CONJUNTO DE TAREFAS:
**1.** Responda com base no texto sobre Fux e a Lei da Ficha Limpa:
(a) A qual emissora Luiz Fux concedeu a entrevista?
(b) Qual prazo de inelegibilidade após o cumprimento da pena o trecho da lei estabelece?
(c) Segundo o texto, uma condenação de quatro anos se transforma em uma inelegibilidade de quantos anos?
**2.** Transcreva fielmente o trecho do texto sobre Fux e a Lei da Ficha Limpa que começa em "Já é uma licenciosidade" e termina em "partir da condenação.".
**3.** Redija a continuação do texto sobre Fux e a Lei da Ficha Limpa a partir da última frase apresentada.

TRECHO SELECIONADO:
========================

Fux e as bobagens pomposas sobre legalidade, STF e racismo. Não me comovem - Blog Reinaldo Azevedo

Ah, sempre que leio uma interpretação, digamos, falsamente ingênua e lavajatista de uma entrevista de Luiz Fux, ora presidente do Supremo (fazer o quê?...), eu até tento me comover. Mas me bate o senso de responsabilidade em seguida: "Nada disso, Reinaldo! Tenha o coração duro!".
Então vamos ver. O doutor concedeu uma entrevista à TV Justiça. Vídeos circulam por aí. Ele comentou a correta — diga-se! — liminar do ministro Nunes Marques que vai ao "é da coisa". Trecho da Lei da ficha limpa, que mete um prazo de inelegibilidade de oito anos depois do cumprimento da pena agride os fundamentos da razoabilidade e da proporcionalidade. Já expliquei a coisa aqui.
É evidente que o bom mandamento legal e constitucional impõe que o cumprimento da pena comece a partir da condenação em segunda instância, que é o marco que torna a pessoa inelegível. Ou, vejam que coisa, uma condenação de quatro anos se transforma numa inelegibilidade de 12. E o que a Constituição prevê é a suspensão dos direitos políticos, em caso de condenação, enquanto durarem os efeitos dessa condenação.
Já é uma licenciosidade permitir que uma lei altere o que a Constituição estabelece. Corrijo-me: a inelegibilidade além do tempo da condenação já é inconstitucional. Mas o Supremo decidiu que não é. Contra a Carta. Sendo assim, que, ao menos, comece a contar o prazo a partir da condenação.
Nunes Marques fez o certo e o razoável, dado o erro já cometido pelo STF, que considerou constitucional essa estrovenga.

========================

DADOS FORNECIDOS:
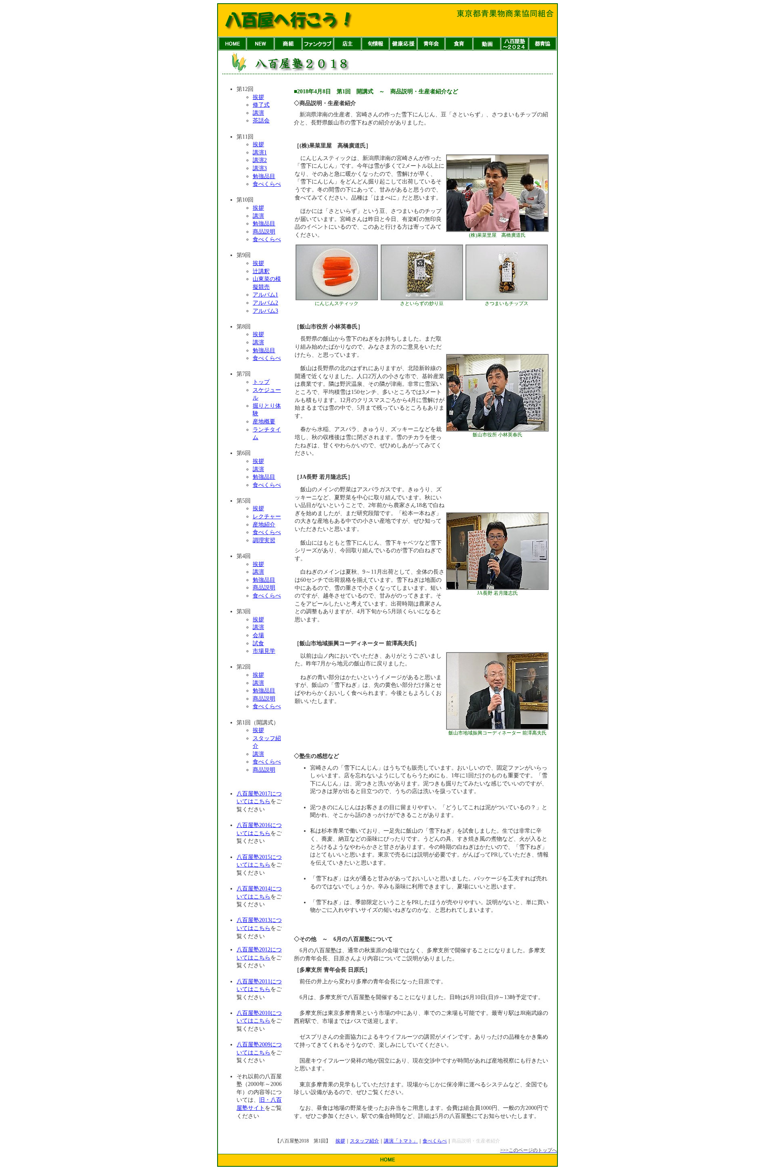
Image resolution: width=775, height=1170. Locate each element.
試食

========================

RESULTADOS DAS TAREFAS:
**1.**
(a) À TV Justiça.
(b) Oito anos.
(c) 12 anos.

**2.**
Já é uma licenciosidade permitir que uma lei altere o que a Constituição estabelece. Corrijo-me: a inelegibilidade além do tempo da condenação já é inconstitucional. Mas o Supremo decidiu que não é. Contra a Carta. Sendo assim, que, ao menos, comece a contar o prazo a partir da condenação.

**3.**
Os mercadores de punitivismo e lavajatismo se assanharam e cobraram que Fux cassasse a liminar de Nunes Marques. Só que ele não pode. Se acontecer, terá de ser feita pelo pleno. E ele explicou assim a impossibilidade na referida entrevista:
"O novo ministro, Nunes Marques, dentro da sua independência, deu uma decisão entendendo que era excessivo aquele prazo de inelegibilidade. E isso, digamos assim, é questão que a própria lei poderia resolver, a Lei da Ficha Limpa, só que a Lei da Ficha Limpa tem a virtude de ser lei de iniciativa popular"...
Há uma besteira aí. Ou duas. Nada impede que uma lei de iniciativa popular incorra numa inconstitucionalidade. Em segundo lugar, inconstitucionalidades, quando existentes, não são corrigidas necessariamente pelo próprio Legislativo. Ou não existiria, por exemplo, Ação Direta de Inconstitucionalidade. Ou esta seria apresentada ao Congresso, não ao Supremo.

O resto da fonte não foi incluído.